Down the street and around the corner from my home is a medical marijuana dispensary—one of two in our neighborhood. I am 100% in support of pot being used to ease the side effects of chemotherapy and other excruciating conditions, but I get really irritated when carloads of 20-something guys swing by on Thursday afternoons for their weekend party supplies.
I’m reminded of why I never tried it. Twenty or so years ago, I read something that said when you smoked marijuana, elements from the drug could settle into your fat cells. Specifically in women, it could lie dormant in your eggs and eventually result in birth defects in your future children. That was enough for me. I politely declined to join my friends when joints got passed around, and frankly, felt a little smug about my decision to be drug-free. In the end, it would pay off with happy, healthy children, right?

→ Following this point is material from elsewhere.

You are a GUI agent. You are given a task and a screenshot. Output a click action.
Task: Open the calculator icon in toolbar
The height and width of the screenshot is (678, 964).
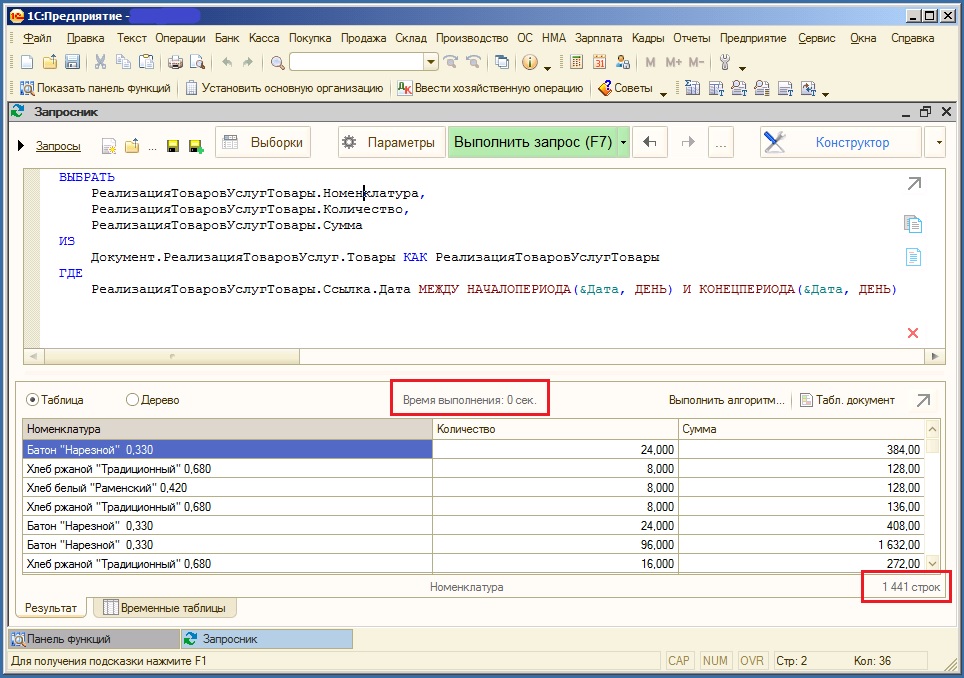coord(576,62)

Fast-forward and I’m now at the time in my life when it’s clear I won’t be having kids. And, you know what, I’m a little pissed. All those years I spent exercising, eating right, not drinking, not smoking, not doing drugs so that my body would support a pregnancy—all for squat!
So I think it’s time I start making up for my unnecessary sacrifices. I’m too afraid of jail to experiment with illegal substances (much to the relief of my fiancé, who is in law enforcement), but I am thinking a gluttonous feast of sushi, Lemon Drop martinis, and chocolate, chocolate, chocolate is in order.
Kathleen Guthrie is a Northern California–based freelance writer. She believes “Life is what happens when you’ve made other plans.”
Angela says
I used to think the same way. In high school my mom actually talked me out of going into the Air Force and being a pilot because, “Won’t it be hard to have a family when you’ll be gone all the time?” Yeah, right Mom, thanks for that. I’m 36 now so it’s WAY too late for that one. One of the reasons I finally decided I couldn’t stay on the crazy train any longer was that life was miserable due to all the things I couldn’t do, or projects I couldn’t start, or plans I couldn’t make because “maybe” I would get pregnant and all that would have to change. Now I can live my life and do what I want. A part of me will probably remain bitter at the missed opportunities, but we can only go from where we are now. Oh, and I know lots of potheads who can drop babies at any time and the kids are all normal. Well, as much as can be with pothead moms.
Kathleen Guthrie says
Maybe too late for the Air Force, but have you signed up with lessons to get your pilot’s license? Go for it!!! 🙂
CJ says
Colorado is another state where we have more medical marijuana dispensaries than we have liquor stores. Who knew that Colorado, a state with a population that is the least obese, incredibly active, and gets 300+ days of sunshine a year, would also have such a huge number of male, 18-34 year-old glaucoma patients? *sarcasm* I want to tell our state government: look, we all know what’s going on here. Just legalize it, tax the snot out of it like we do cigarettes, and nail the butts (no pun intended) of anyone caught driving under its influence to the wall, just like we do with alcoholic products and prescription medications.
I get your point about doing everything right from a health standpoint in hopes of delivering a healthy baby. And it’s still good advice, since the intelligent things you did as a young woman will help keep you healthy well into your sixties, seventies and eighties. As far as smoking pot, well, I took a couple of tokes at a party in my late twenties and then wondered what all of the fuss was about. The stuff didn’t affect me and I was left wondering why anyone would pay for a baggie of something that left one coughnig and gagging. If i wanted a decent buzz, I could just as easily get it from downing a few (legal) glasses of pinot noir, or a glass of warmed port after dinner. Pot simply wasn’t my thing. Right now, since I no longer have the parts to make a child, I’ve given myself permission to indulge in good dark 70% cacao chocolate on occasion, good espresso in a daily basis, a glass of good burgundy twice a week or so, and all of the extra hours of sleep I can manage.
Kathleen Guthrie says
Hear, hear! 🙂
Lili says
I totally hear you!!! I refused my whole life to use the pill as a contraceptive for fear that it would mess with my hormones and my ability to conceive. Now I see so many women who get pregnant right after they go off the pill…Grrr! I did yoga, ate right, connected spiritually with my future child, stopped taking hot, hot baths for years while trying to conceive… All for nothing.
So today, I take baths all the time, relax with drinks or an occasional smoke to relax, take my vitamin C when I need it, drink soy milk, and try my best not to be aware of when I am ovulating, except to take advantage of some fun sex! : )
I still get a little (or a lot) down during that time of month, but the other 3 1/2 weeks are a lot more fun!